━━━ Material provided ━━━
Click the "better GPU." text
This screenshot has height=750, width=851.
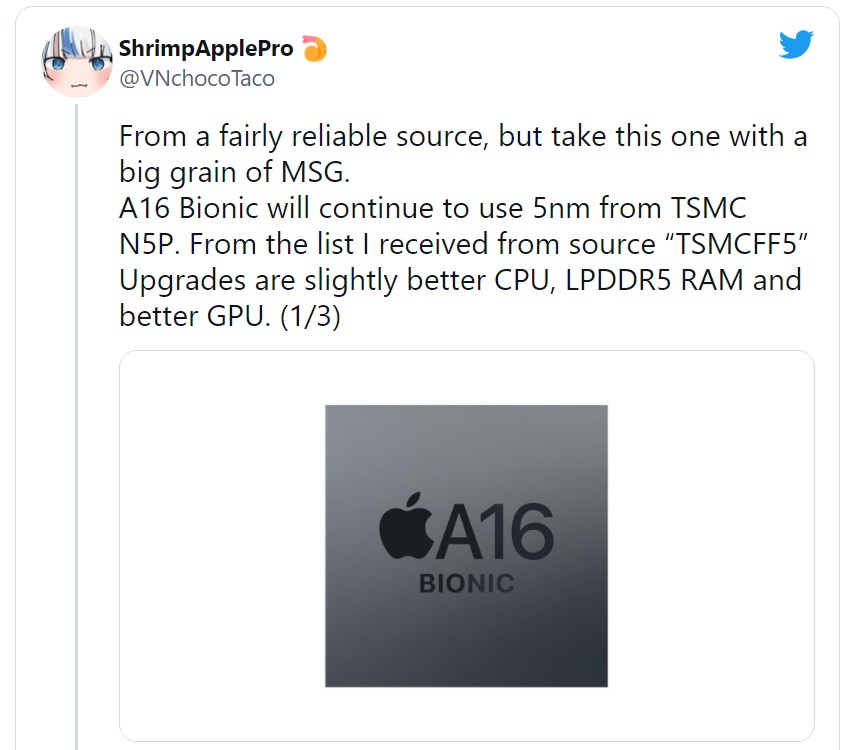(195, 316)
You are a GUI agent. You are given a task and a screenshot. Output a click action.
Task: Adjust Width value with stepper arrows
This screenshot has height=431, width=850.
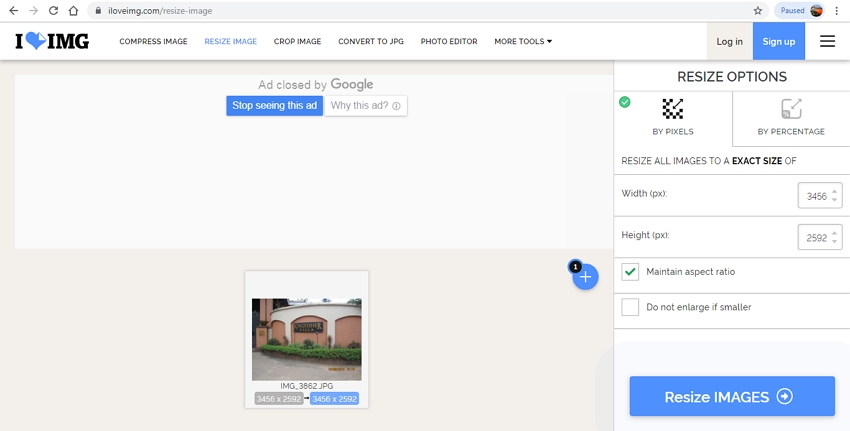click(835, 196)
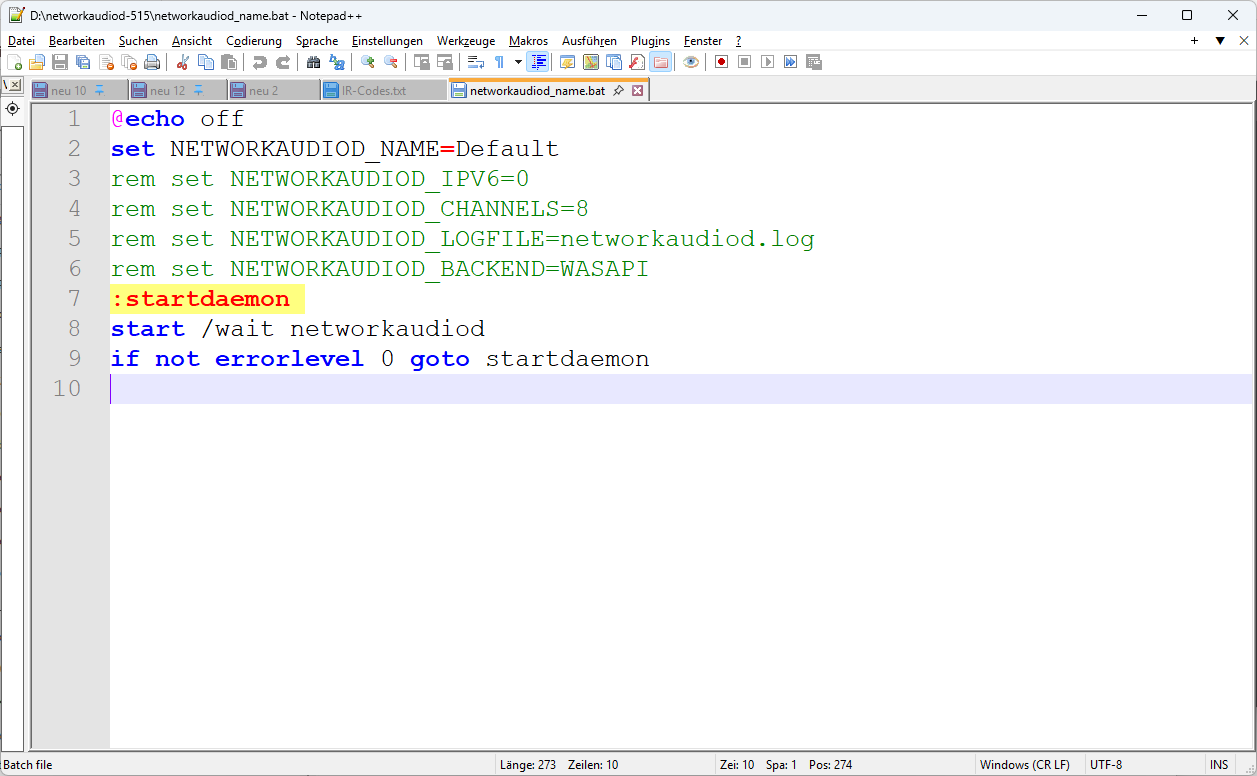Image resolution: width=1257 pixels, height=776 pixels.
Task: Click the Save All toolbar icon
Action: tap(83, 62)
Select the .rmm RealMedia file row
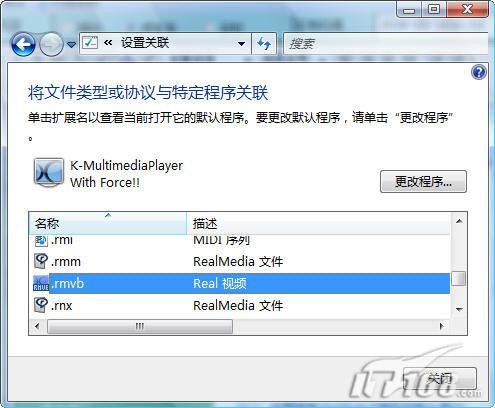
━━━
To do
Print the data again, word for word, without any pictures.

Response for this exercise
Click the "better GPU." text
This screenshot has height=750, width=851.
(195, 316)
You are a GUI agent. You are given a task and a screenshot. Output a click action.
Task: Adjust Width value with stepper arrows
This screenshot has height=431, width=850.
click(835, 196)
Image resolution: width=1257 pixels, height=776 pixels.
Task: Click the Save All toolbar icon
Action: tap(83, 62)
Select the .rmm RealMedia file row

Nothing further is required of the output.